Janelle Monáe has been hesitant to publicly define her sexuality in the past, but with the upcoming release of her new album Dirty Computer, the singer has gained the confidence to share with the world her sexual identity.
“Being a black queer woman in America, someone who has been in relationships with both men and women, I consider myself to be a free-ass motherfucker," she told Rolling Stone in their latest cover story.
The 32-year-old clarified that although she initially identified as bisexual, the more she learned about pansexuality, the more she felt that was her true identity. "Later I read about pansexuality and was like, ‘Oh, these are things that I identify with too.' I'm open to learning more about who I am," she said.
According to sexologist Dr. Carlen Costa, pansexuality is the "sexual, romantic, emotional, physical or spiritual attraction to people, regardless of their specific gender identity or sexual expression.”
Monáe also told the magazine that some fans may not be shocked by her revelations, because she's been dropping subtle hints along the way. “If you listen to my albums it’s there," she said, citing “Mushrooms & Roses” and “Q.U.E.E.N.” as two songs that reference "Mary" as an object of affection. Monáe added that “Q.U.E.E.N." was initially titled “Q.U.E.E.R.,” and that those words are still audible in the track.
Perhaps one of the biggest indications that Monáe was ready to come out was the release of her Dirty Computer "emotion picture," which featured her rumored girlfriend Tessa Thompson.
Thompson spoke with Entertainment Tonight in February about collaborating with Monáe in the album.
"Janelle is somebody who is interested in really empowering not just women, but people to be who they are in the full expression of who they are,” Thompson told. “The truth is when people look at me and Janelle and these characters that we play in the music video, people have called it a bisexual anthem, if it makes people feel liberated in their skin and feel closer to who they are than I think we did our job.”
Thompson also made appearances in Dirty Computer's "PYNK" and "Make Me Feel," which Monáe said was a "celebratory song."
“I hope that comes across.
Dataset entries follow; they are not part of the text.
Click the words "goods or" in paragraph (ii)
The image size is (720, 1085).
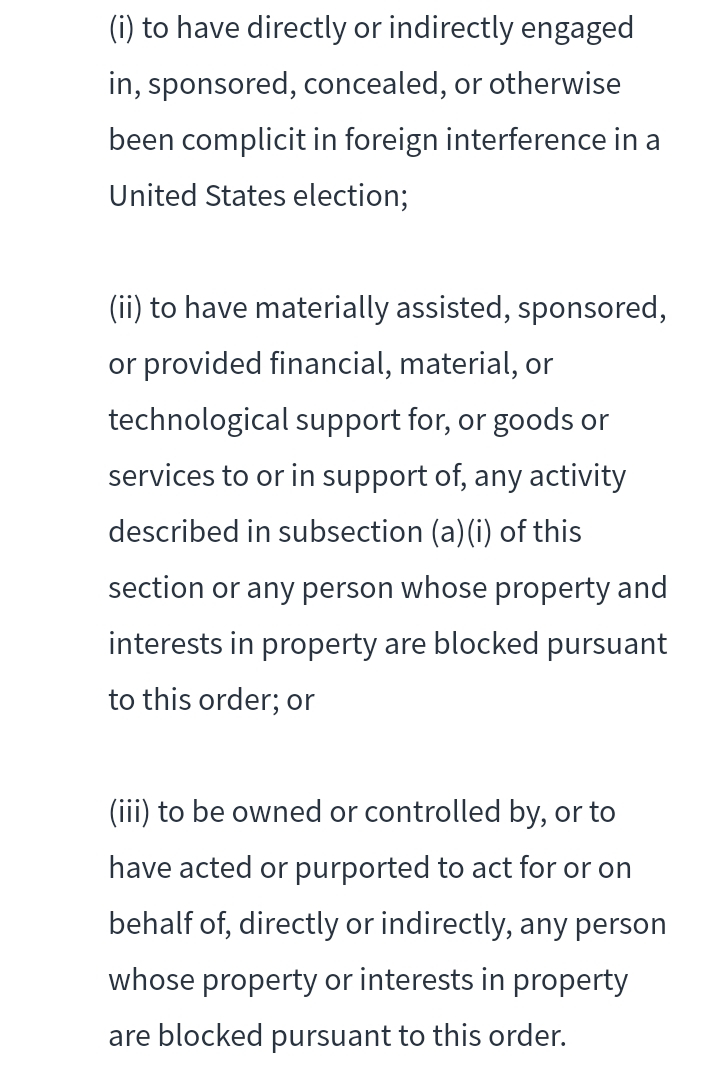pyautogui.click(x=551, y=421)
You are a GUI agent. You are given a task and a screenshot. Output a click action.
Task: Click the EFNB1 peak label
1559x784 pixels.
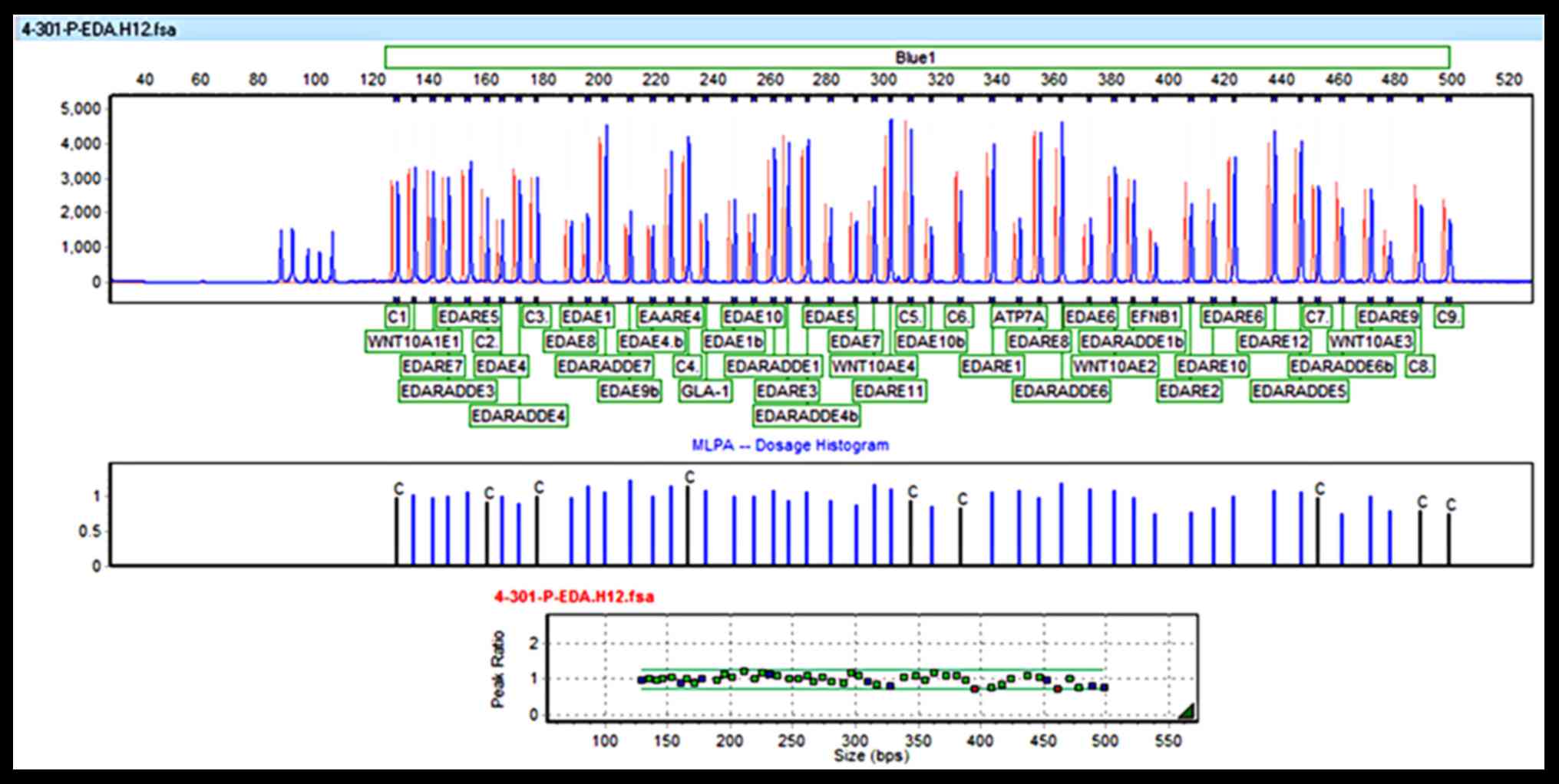[1154, 317]
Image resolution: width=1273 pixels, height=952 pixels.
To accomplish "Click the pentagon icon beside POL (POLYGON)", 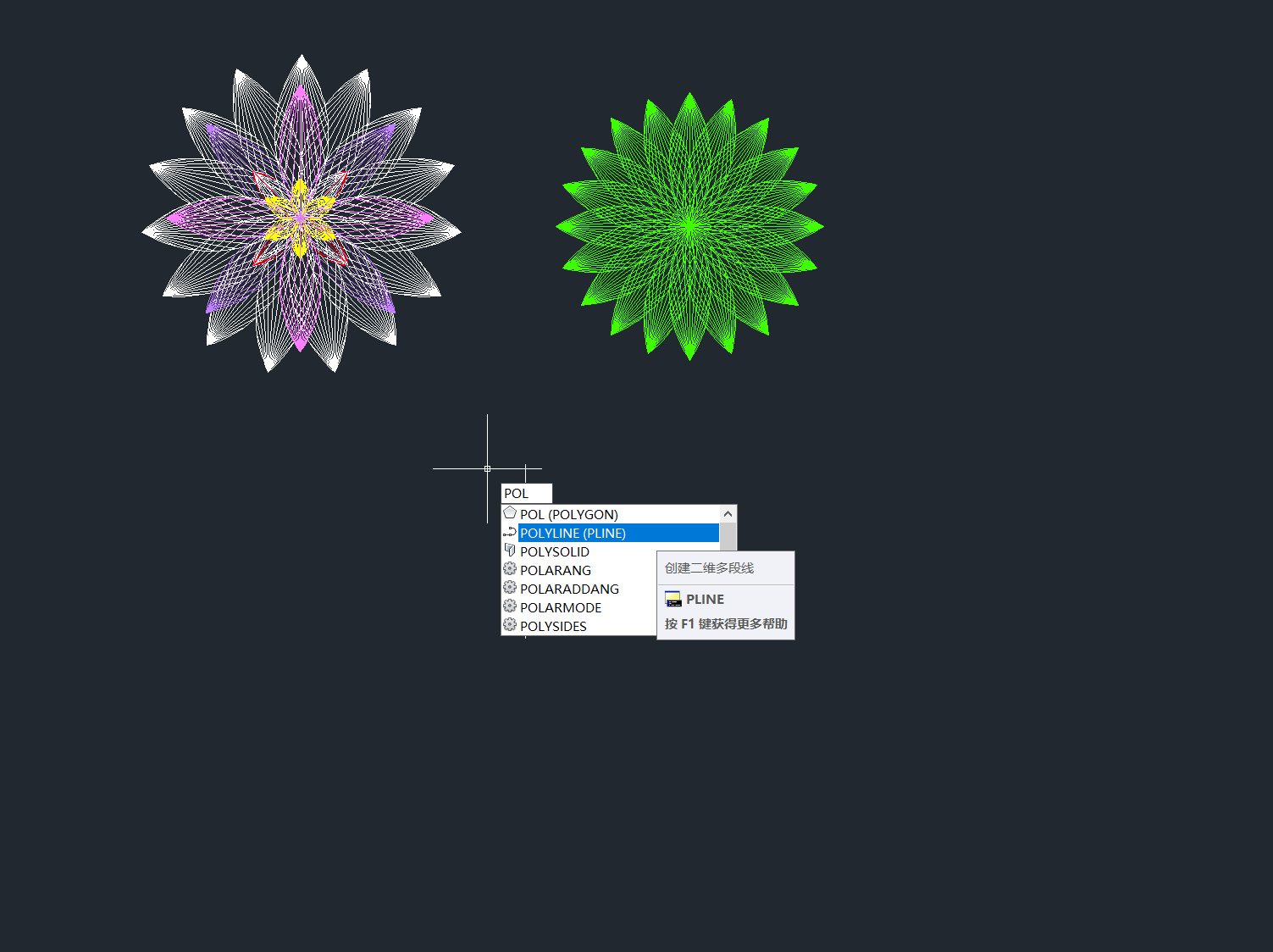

That people feel more free, no matter where they are in their lives, that they feel celebrated," she told The Guardian in February. "Because I’m about women’s empowerment. I’m about agency. I’m about being in control of your narrative and your body. That was personal for me to even talk about: to let people know you don’t own or control me and you will not use my image to defame or denounce other women.”
In Rolling Stone, Monáe also discussed wanting to be an inspiration for others through her music. “I want young girls, young boys, nonbinary, gay, straight, queer people who are having a hard time dealing with their sexuality, dealing with feeling ostracized or bullied for just being their unique selves, to know that I see you," she said. “This album is for you. Be proud.”